[PATCH] Initial code coverage mapping data structures, and reader and writers + C interface for ProfileData library

Fri Jun 27 11:45:15 PDT 2014

----- Original Message -----
> From: "Bob Wilson" <bob.wilson at apple.com>
> To: "Eric Christopher" <echristo at gmail.com>
> Cc: llvm-commits at cs.uiuc.edu
> Sent: Friday, June 27, 2014 12:26:36 PM
> Subject: Re: [PATCH] Initial code coverage mapping data structures,	and reader	and writers + C interface for
> ProfileData library
> 
> To put this in context, it is not a brand-new proposal coming out of
> nowhere. This is a continuation of our work on instrumentation-based
> profiling for PGO. We’ve been very clear all along that a
> significant goal of that work has been to use the same
> instrumentation for both PGO and coverage testing. I spoke about
> this at the 2013 Dev Meeting and it has been explained in some
> detail when we discussed the instrumentation changes for PGO. Until
> now, we’ve been focused on the support for PGO, but Alex is now
> working on completing the support for code coverage.
> 
> Alex already listed several shortcomings of the gcov approach that
> are addressed by his work. Here’s my list, which includes some of
> the things that Alex already mentioned:
> 
> * Gcov basically requires that you compile at -O0. If you’re testing
> something that runs for a long time, that can be a real problem.
> This approach works fine with full optimization (although there is
> still some overhead from the instrumentation).
> 
> * The gcov approach spews files all over the place, making it really
> difficult to manage separate coverage data sets for multiple runs.
> This approach has one data file for each run.
> 
> * The mapping of execution counts to source ranges with gcov is often
> inaccurate. I don’t have specific examples offhand. It tends to get
> confused for statements spread across multiple source lines. For
> example, if you have a function call with the arguments on separate
> lines (and where the arguments are simple and do not have their own
> debug line entries), gcov will end up showing just one of the lines
> as having executed.

I'd like to add that the points above strongly correlate with my own experience with gcov. I strongly support the development of an alternative.
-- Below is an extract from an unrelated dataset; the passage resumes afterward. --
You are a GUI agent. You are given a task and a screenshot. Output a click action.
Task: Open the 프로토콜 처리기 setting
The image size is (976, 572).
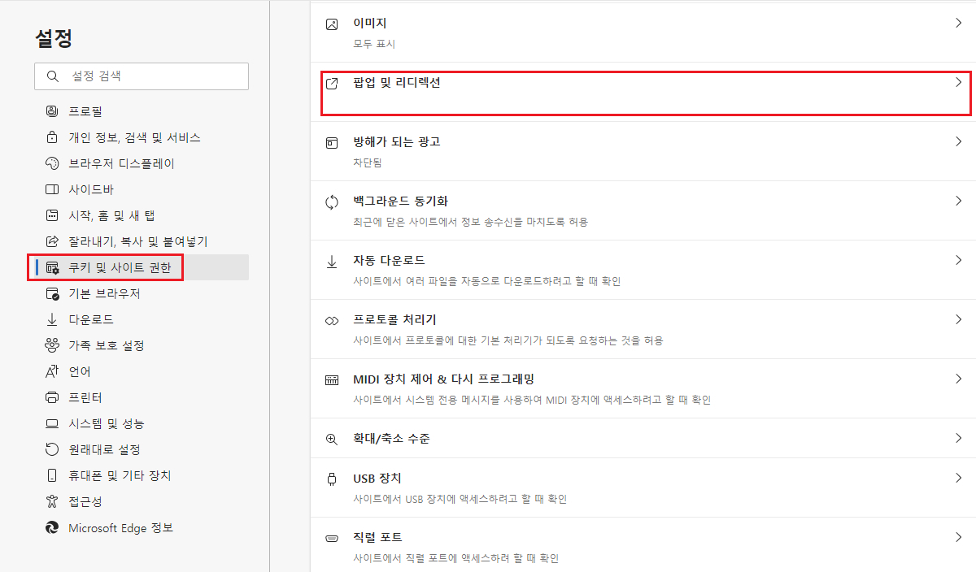tap(394, 320)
Primarily, I'm concerned with collecting coverage data from cluster systems; perhaps large ones. This comes down to the following requirements:

 1. Don't read from zillions of files, this is slow on shared filesytems

 2. Don't write to zillions of files, this is painfully slow on shared filesystems (and, moreover, when collecting coverage data from multiple simultaneously-running processes, don't have them all race on writing the same output file(s)).

Regarding the second point, this means that either a) multiple simultaneously-running processes can write their output into separate files or, preferably, b) multiple simultaneously-running processes can write their output into separate regions of the same file.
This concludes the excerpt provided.